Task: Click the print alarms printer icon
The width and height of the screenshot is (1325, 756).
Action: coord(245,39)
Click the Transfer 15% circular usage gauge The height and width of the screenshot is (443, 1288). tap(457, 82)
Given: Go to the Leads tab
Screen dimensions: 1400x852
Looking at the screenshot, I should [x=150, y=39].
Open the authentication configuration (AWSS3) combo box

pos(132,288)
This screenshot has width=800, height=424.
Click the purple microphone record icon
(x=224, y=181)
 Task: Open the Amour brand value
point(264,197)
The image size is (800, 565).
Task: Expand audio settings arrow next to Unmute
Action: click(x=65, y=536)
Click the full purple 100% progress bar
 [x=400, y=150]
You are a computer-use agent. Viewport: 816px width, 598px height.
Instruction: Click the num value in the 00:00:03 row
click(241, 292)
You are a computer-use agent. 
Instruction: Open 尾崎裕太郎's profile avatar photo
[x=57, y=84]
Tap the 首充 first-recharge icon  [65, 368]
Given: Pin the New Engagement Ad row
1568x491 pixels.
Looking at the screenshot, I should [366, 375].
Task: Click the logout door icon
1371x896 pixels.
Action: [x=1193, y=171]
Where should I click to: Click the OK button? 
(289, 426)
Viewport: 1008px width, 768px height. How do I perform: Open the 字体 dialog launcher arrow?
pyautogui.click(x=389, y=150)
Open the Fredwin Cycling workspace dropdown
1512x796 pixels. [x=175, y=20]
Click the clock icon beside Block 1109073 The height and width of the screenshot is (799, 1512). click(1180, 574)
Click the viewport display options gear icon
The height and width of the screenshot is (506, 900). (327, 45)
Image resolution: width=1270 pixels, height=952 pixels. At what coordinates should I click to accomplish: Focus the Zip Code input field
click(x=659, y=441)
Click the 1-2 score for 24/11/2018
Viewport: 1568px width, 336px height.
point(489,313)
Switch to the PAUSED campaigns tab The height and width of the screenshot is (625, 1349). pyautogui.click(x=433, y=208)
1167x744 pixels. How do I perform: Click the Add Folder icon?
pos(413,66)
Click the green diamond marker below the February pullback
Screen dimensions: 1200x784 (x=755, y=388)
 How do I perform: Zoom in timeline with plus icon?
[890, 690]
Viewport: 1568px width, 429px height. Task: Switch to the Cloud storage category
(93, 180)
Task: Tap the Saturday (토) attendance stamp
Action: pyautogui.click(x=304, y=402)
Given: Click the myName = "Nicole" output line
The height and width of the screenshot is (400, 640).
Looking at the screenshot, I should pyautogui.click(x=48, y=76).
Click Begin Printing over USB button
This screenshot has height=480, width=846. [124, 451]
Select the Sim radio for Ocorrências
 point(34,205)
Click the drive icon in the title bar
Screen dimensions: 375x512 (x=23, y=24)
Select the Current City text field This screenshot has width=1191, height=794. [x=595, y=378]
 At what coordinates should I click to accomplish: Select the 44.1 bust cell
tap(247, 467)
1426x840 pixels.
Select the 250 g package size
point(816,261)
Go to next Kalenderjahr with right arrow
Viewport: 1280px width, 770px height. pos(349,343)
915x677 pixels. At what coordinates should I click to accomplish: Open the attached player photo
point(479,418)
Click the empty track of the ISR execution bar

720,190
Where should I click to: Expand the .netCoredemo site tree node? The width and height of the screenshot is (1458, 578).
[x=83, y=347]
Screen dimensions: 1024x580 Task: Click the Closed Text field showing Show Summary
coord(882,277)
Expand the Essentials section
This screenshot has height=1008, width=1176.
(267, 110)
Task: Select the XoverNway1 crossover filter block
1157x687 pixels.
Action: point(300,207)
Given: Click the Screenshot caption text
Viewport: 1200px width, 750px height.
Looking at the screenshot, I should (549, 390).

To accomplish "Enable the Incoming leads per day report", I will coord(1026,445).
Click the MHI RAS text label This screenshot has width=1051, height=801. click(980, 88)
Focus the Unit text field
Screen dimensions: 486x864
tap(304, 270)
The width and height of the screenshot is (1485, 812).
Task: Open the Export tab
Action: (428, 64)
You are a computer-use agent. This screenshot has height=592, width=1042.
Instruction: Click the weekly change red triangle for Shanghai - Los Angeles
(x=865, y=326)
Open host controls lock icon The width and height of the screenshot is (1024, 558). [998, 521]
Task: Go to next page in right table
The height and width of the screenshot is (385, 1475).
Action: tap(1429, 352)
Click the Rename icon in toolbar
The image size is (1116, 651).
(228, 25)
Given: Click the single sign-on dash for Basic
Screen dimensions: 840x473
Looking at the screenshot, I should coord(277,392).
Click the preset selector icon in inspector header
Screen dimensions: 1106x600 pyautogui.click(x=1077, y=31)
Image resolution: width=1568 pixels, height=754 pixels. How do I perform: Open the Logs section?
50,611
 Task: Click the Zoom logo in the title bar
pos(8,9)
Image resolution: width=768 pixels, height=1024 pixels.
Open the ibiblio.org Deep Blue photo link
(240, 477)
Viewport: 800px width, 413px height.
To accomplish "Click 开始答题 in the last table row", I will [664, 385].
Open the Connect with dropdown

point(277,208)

[Given request] Lay out every line of the listing above as a Markdown table with the columns Row and Line, numbering the rows in order and leaving out blank lines.

[Expected answer]
| Row | Line |
|---|---|
| 1 | Task: Click the print alarms printer icon |
| 2 | The width and height of the screenshot is (1325, 756). |
| 3 | Action: coord(245,39) |
| 4 | Click the Transfer 15% circular usage gauge The height and width of the screenshot is (443, 1288). tap(457, 82) |
| 5 | Given: Go to the Leads tab |
| 6 | Screen dimensions: 1400x852 |
| 7 | Looking at the screenshot, I should [x=150, y=39]. |
| 8 | Open the authentication configuration (AWSS3) combo box |
| 9 | pos(132,288) |
| 10 | This screenshot has width=800, height=424. |
| 11 | Click the purple microphone record icon |
| 12 | (x=224, y=181) |
| 13 |  Task: Open the Amour brand value |
| 14 | point(264,197) |
| 15 | The image size is (800, 565). |
| 16 | Task: Expand audio settings arrow next to Unmute |
| 17 | Action: click(x=65, y=536) |
| 18 | Click the full purple 100% progress bar |
| 19 |  [x=400, y=150] |
| 20 | You are a computer-use agent. Viewport: 816px width, 598px height. |
| 21 | Instruction: Click the num value in the 00:00:03 row |
| 22 | click(241, 292) |
| 23 | You are a computer-use agent.  |
| 24 | Instruction: Open 尾崎裕太郎's profile avatar photo |
| 25 | [x=57, y=84] |
| 26 | Tap the 首充 first-recharge icon  [65, 368] |
| 27 | Given: Pin the New Engagement Ad row |
| 28 | 1568x491 pixels. |
| 29 | Looking at the screenshot, I should [366, 375]. |
| 30 | Task: Click the logout door icon |
| 31 | 1371x896 pixels. |
| 32 | Action: [x=1193, y=171] |
| 33 | Where should I click to: Click the OK button?  |
| 34 | (289, 426) |
| 35 | Viewport: 1008px width, 768px height. How do I perform: Open the 字体 dialog launcher arrow? |
| 36 | pyautogui.click(x=389, y=150) |
| 37 | Open the Fredwin Cycling workspace dropdown |
| 38 | 1512x796 pixels. [x=175, y=20] |
| 39 | Click the clock icon beside Block 1109073 The height and width of the screenshot is (799, 1512). click(1180, 574) |
| 40 | Click the viewport display options gear icon |
| 41 | The height and width of the screenshot is (506, 900). (327, 45) |
| 42 | Image resolution: width=1270 pixels, height=952 pixels. At what coordinates should I click to accomplish: Focus the Zip Code input field |
| 43 | click(x=659, y=441) |
| 44 | Click the 1-2 score for 24/11/2018 |
| 45 | Viewport: 1568px width, 336px height. |
| 46 | point(489,313) |
| 47 | Switch to the PAUSED campaigns tab The height and width of the screenshot is (625, 1349). pyautogui.click(x=433, y=208) |
| 48 | 1167x744 pixels. How do I perform: Click the Add Folder icon? |
| 49 | pos(413,66) |
| 50 | Click the green diamond marker below the February pullback |
| 51 | Screen dimensions: 1200x784 (x=755, y=388) |
| 52 |  How do I perform: Zoom in timeline with plus icon? |
| 53 | [890, 690] |
| 54 | Viewport: 1568px width, 429px height. Task: Switch to the Cloud storage category |
| 55 | (93, 180) |
| 56 | Task: Tap the Saturday (토) attendance stamp |
| 57 | Action: pyautogui.click(x=304, y=402) |
| 58 | Given: Click the myName = "Nicole" output line |
| 59 | The height and width of the screenshot is (400, 640). |
| 60 | Looking at the screenshot, I should pyautogui.click(x=48, y=76). |
| 61 | Click Begin Printing over USB button |
| 62 | This screenshot has height=480, width=846. [124, 451] |
| 63 | Select the Sim radio for Ocorrências |
| 64 |  point(34,205) |
| 65 | Click the drive icon in the title bar |
| 66 | Screen dimensions: 375x512 (x=23, y=24) |
| 67 | Select the Current City text field This screenshot has width=1191, height=794. [x=595, y=378] |
| 68 |  At what coordinates should I click to accomplish: Select the 44.1 bust cell |
| 69 | tap(247, 467) |
| 70 | 1426x840 pixels. |
| 71 | Select the 250 g package size |
| 72 | point(816,261) |
| 73 | Go to next Kalenderjahr with right arrow |
| 74 | Viewport: 1280px width, 770px height. pos(349,343) |
| 75 | 915x677 pixels. At what coordinates should I click to accomplish: Open the attached player photo |
| 76 | point(479,418) |
| 77 | Click the empty track of the ISR execution bar |
| 78 | 720,190 |
| 79 | Where should I click to: Expand the .netCoredemo site tree node? The width and height of the screenshot is (1458, 578). |
| 80 | [x=83, y=347] |
| 81 | Screen dimensions: 1024x580 Task: Click the Closed Text field showing Show Summary |
| 82 | coord(882,277) |
| 83 | Expand the Essentials section |
| 84 | This screenshot has height=1008, width=1176. |
| 85 | (267, 110) |
| 86 | Task: Select the XoverNway1 crossover filter block |
| 87 | 1157x687 pixels. |
| 88 | Action: point(300,207) |
| 89 | Given: Click the Screenshot caption text |
| 90 | Viewport: 1200px width, 750px height. |
| 91 | Looking at the screenshot, I should (549, 390). |
| 92 | To accomplish "Enable the Incoming leads per day report", I will coord(1026,445). |
| 93 | Click the MHI RAS text label This screenshot has width=1051, height=801. click(980, 88) |
| 94 | Focus the Unit text field |
| 95 | Screen dimensions: 486x864 |
| 96 | tap(304, 270) |
| 97 | The width and height of the screenshot is (1485, 812). |
| 98 | Task: Open the Export tab |
| 99 | Action: (428, 64) |
| 100 | You are a computer-use agent. This screenshot has height=592, width=1042. |
| 101 | Instruction: Click the weekly change red triangle for Shanghai - Los Angeles |
| 102 | (x=865, y=326) |
| 103 | Open host controls lock icon The width and height of the screenshot is (1024, 558). [998, 521] |
| 104 | Task: Go to next page in right table |
| 105 | The height and width of the screenshot is (385, 1475). |
| 106 | Action: tap(1429, 352) |
| 107 | Click the Rename icon in toolbar |
| 108 | The image size is (1116, 651). |
| 109 | (228, 25) |
| 110 | Given: Click the single sign-on dash for Basic |
| 111 | Screen dimensions: 840x473 |
| 112 | Looking at the screenshot, I should coord(277,392). |
| 113 | Click the preset selector icon in inspector header |
| 114 | Screen dimensions: 1106x600 pyautogui.click(x=1077, y=31) |
| 115 | Image resolution: width=1568 pixels, height=754 pixels. How do I perform: Open the Logs section? |
| 116 | 50,611 |
| 117 |  Task: Click the Zoom logo in the title bar |
| 118 | pos(8,9) |
| 119 | Image resolution: width=768 pixels, height=1024 pixels. |
| 120 | Open the ibiblio.org Deep Blue photo link |
| 121 | (240, 477) |
| 122 | Viewport: 800px width, 413px height. |
| 123 | To accomplish "Click 开始答题 in the last table row", I will [664, 385]. |
| 124 | Open the Connect with dropdown |
| 125 | point(277,208) |